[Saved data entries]
=-=-=

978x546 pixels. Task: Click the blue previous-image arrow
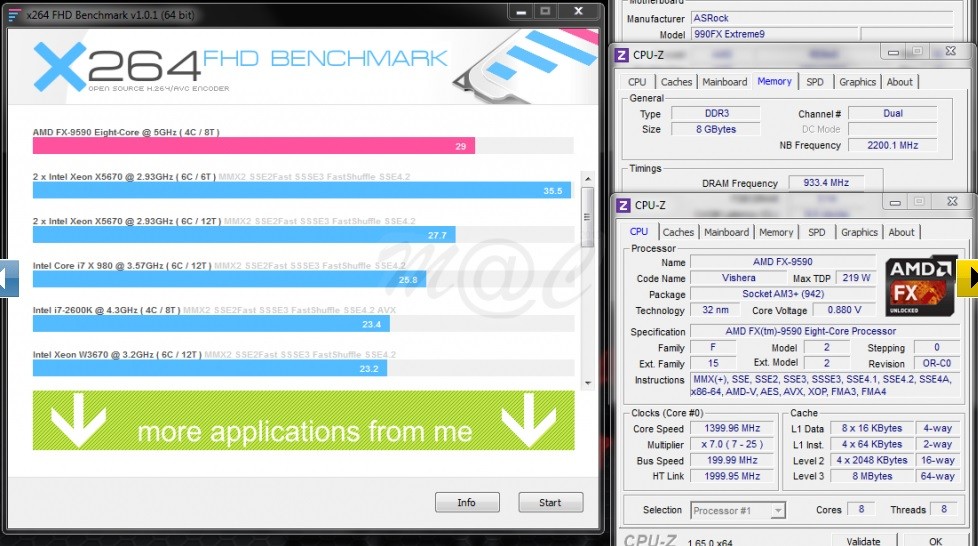point(8,277)
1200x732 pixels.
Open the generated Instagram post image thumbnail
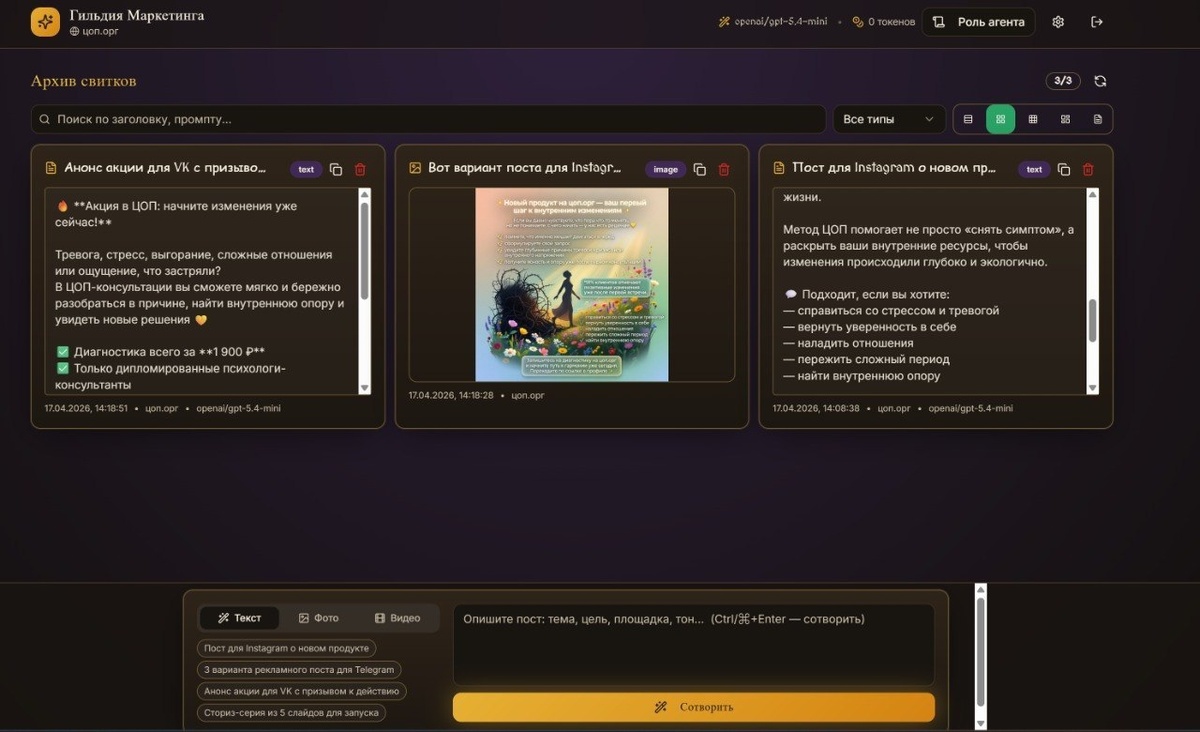[572, 284]

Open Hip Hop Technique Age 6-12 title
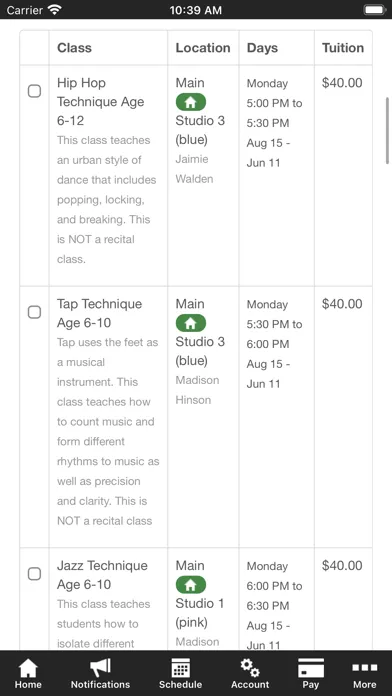[x=101, y=102]
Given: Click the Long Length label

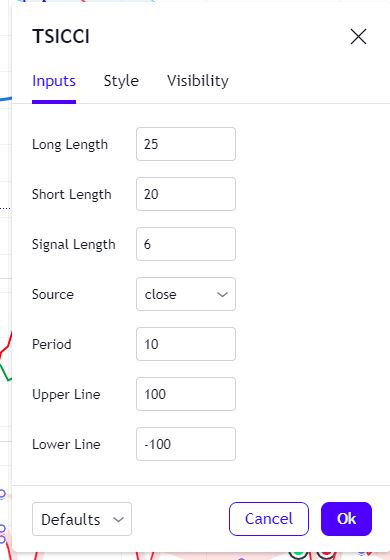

=-=-=

Task item:
Repeat exactly and only the lines from the one holding "Open the generated" through the final line of the entries; no pictures.

Response:
Open the generated Instagram post image thumbnail
[572, 284]

Open Hip Hop Technique Age 6-12 title
[x=101, y=102]
Given: Click the Long Length label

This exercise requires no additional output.